根据实验结果，我们不难发现，当\((x_1,x_2)\)在\((5.000000,2.500000)\)附近时，会出现梯度小于\(10^{-6}\)且函数值近似\(-10.5000000\)的情况。此时梯度十分接近\(0\)，函数值接近函数最小值。

通过多次随机生成数据迭代可知，当学习率固定时，不同的起始点的迭代次数会有所不同。可见合理的起始点选取对优化迭代次数具有重要作用。

#随机取点,生成初始点位
#设定学习率
learning_rate = 0.1
for i in range(3):
    x1 = random.randint(-100,100)
    x2 = random.randint(-100,100)
    a = x1
    b = x2
    grad = calc_grad(x1,x2)
    #迭代更新
    while grad > 1e-6:
        path.append((f(x1,x2),x1,x2))
        x1 = x1 - learning_rate * (2 * (x1 - x2) - 5)
        x2 = x2 - learning_rate * (4 * x2 - 2 * x1)
        grad = calc_grad(x1,x2)
    #输出6位小数，无后导零
    print(f'这是第{i}次，起始点为({a},{b}),迭代次数为{len(path)}')

当固定起始点时，改变学习率，我们发现，不同的学习率会导致迭代次数有所不同。可见设定合适的学习率也会对算法有很大的优化作用。

#随机取点,生成初始点位
x1 = random.randint(-100,100)
x2 = random.randint(-100,100)
a = x1
b = x2
#设定学习率
learning_rate = 0.1
for i in range(6):
    x1 = a
    x2 = b
    #设定学习率
    learning_rate = learning_rate + 0.1
    grad = calc_grad(x1,x2)
    #迭代更新
    while grad > 1e-6:
        path.append((f(x1,x2),x1,x2))
        x1 = x1 - learning_rate * (2 * (x1 - x2) - 5)
        x2 = x2 - learning_rate * (4 * x2 - 2 * x1)
        grad = calc_grad(x1,x2)
    #输出6位小数，无后导零
    print(f'这是第{i}次，学习率为{learning_rate},迭代次数为{len(path)}')

综上所述，在设定起始点和学习率的时候我们要尽量根据问题设定合适的参数，这样才能事半功倍。

四、实验结论或体会

通过此次实验，我们可以发现梯度下降法的本质在于反向迭代更新的思想。

初值选的合理可能迭代的快且能够到达全局最优解。初值若选的不合理可能迭代的速度慢，而且只能求得局部最优解。

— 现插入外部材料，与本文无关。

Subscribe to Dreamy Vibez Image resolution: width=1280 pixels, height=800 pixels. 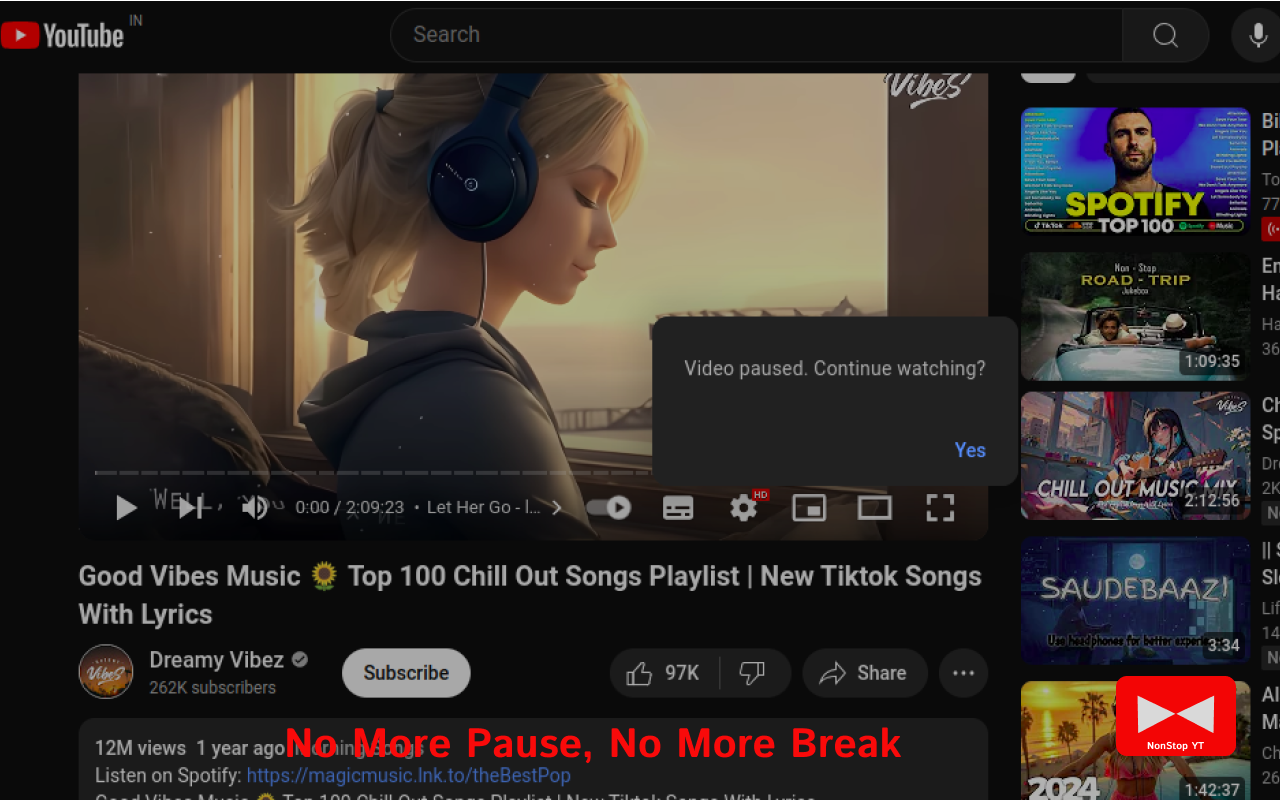click(x=406, y=673)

步长的大小影响迭代的速度。若步长太大，可能迭代结果震荡过大，无法找到最优解。若步长太小，迭代次数会很多，速度会很慢，容易落在相对极小值。因此最好随着迭代调整。

优势与不足重点在于在什么情境下和什么比较。

优势：思想较为简单，可拓展运用范围较广。

不足：梯度下降法迭代可能会收敛到局部最优解而不是全局最优解。

梯度下降算法是一种思想简单的最优化算法。其简单的反向迭代思想，使其具有极强的扩展性。所以我们时长能在其他优化算法和神经网络中窥见他的思路。